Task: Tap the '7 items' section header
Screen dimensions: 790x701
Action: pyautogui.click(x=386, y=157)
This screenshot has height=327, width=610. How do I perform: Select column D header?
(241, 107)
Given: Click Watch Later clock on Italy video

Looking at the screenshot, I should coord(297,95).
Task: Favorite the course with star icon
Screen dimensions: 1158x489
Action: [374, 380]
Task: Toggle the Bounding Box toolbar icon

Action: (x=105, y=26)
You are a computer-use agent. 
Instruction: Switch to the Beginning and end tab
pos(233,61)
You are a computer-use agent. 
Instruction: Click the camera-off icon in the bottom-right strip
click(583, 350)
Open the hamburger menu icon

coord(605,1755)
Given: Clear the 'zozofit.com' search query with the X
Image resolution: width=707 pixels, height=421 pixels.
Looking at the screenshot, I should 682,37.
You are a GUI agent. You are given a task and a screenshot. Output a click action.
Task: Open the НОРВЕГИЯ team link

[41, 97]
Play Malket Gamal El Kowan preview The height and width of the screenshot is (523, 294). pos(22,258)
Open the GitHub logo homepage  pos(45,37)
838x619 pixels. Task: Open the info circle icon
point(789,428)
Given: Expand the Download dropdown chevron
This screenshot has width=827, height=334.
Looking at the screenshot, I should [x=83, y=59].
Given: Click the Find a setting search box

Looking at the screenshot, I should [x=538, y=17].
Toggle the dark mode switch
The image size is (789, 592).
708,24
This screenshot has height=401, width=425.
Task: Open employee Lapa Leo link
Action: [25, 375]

◆ ◆ ◆

» WHAT YOU HAVE TO DO
Each line in the records above that contains the word "with" must be copied.

» ANSWER TO THIS EXERCISE
Task: Favorite the course with star icon
Given: Clear the 'zozofit.com' search query with the X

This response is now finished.